Hookah or waterpipe smoking uses a technique where specially-made tobacco is heated, and the smoke passes through water to be drawn through a mouthpiece. Experts say the tobacco in a hookah pipe is no less toxic, and the water in the hookah does not filter out the toxic ingredients in the tobacco smoke.
"While we also get cancer patients from rural areas, the young hookah-related cancer patients coming to us have a myth. They think hookah is less harmful than cigarettes due to its water base," informed Julka.
An evening spent at a popular hookah bar in south Delhi's Defence Colony makes the picture clear. Faint candlelight coupled with woodworked interiors, the bar is abuzz with the young and hip waiting for hookah sessions.
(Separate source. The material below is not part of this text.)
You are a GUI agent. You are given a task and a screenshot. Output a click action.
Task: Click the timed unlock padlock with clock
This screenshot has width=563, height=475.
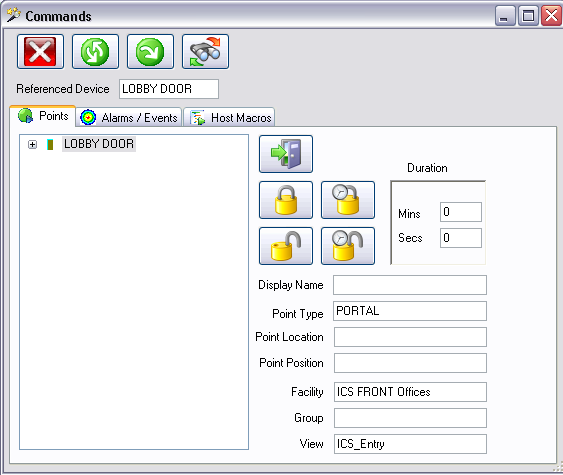pyautogui.click(x=348, y=246)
Each session ranges from an hour to two hours.
On a couch tucked away in a corner sits a group passing the mouthpiece for their favourite flavour 'treasure trail' - an alcoholic hookah. For an hourly session starting at Rs.250, hookah or sheesha comes in different flavours mixed with bases of alcohol, juice or water.
But the hookah smokers seem oblivious to the harm while they sift through the menu card to try more "thrilling flavours". It is a preferred way to unwind after work, says 24-year old Asmita Marwah as she puffed away smoke from her fruity hookah.
"Well, I think it's better than puffing away 20 cigarettes at work. I always hang out with my colleagues at this hookah parlour to relax after a long day of work," Marwah, a public relations executive, told IANS. Her colleagues nod in agreement.
According to WHO, a hookah smoker may inhale as much smoke per session as a cigarette smoker would inhale from over 100 cigarettes. Sharing the same mouthpiece for smoking can also cause serious communicable diseases such as tuberculosis and hepatitis, the global health body informs.
Occasionally, hookah laced with alcohol or marijuana is also ordered.
"Hookah smoke is already full of addictive nicotine and toxic compounds that affect the lungs and the body. But alcohol with tobacco is a deadly combination," Julka said.
At hookah joints teeming with youngsters, people exposed to secondhand hookah smoke are at equal risk.
Experts feel there is more needed than just a ban.
"Banning hookah bars is an incomplete solution as anyone can buy a hookah, a pipe, flavours and tobacco from a paan shop. What we need is awareness and of course stricter norms," said Bhawna Sirohi, head of medical oncology at Artemis hospital, Gurgaon.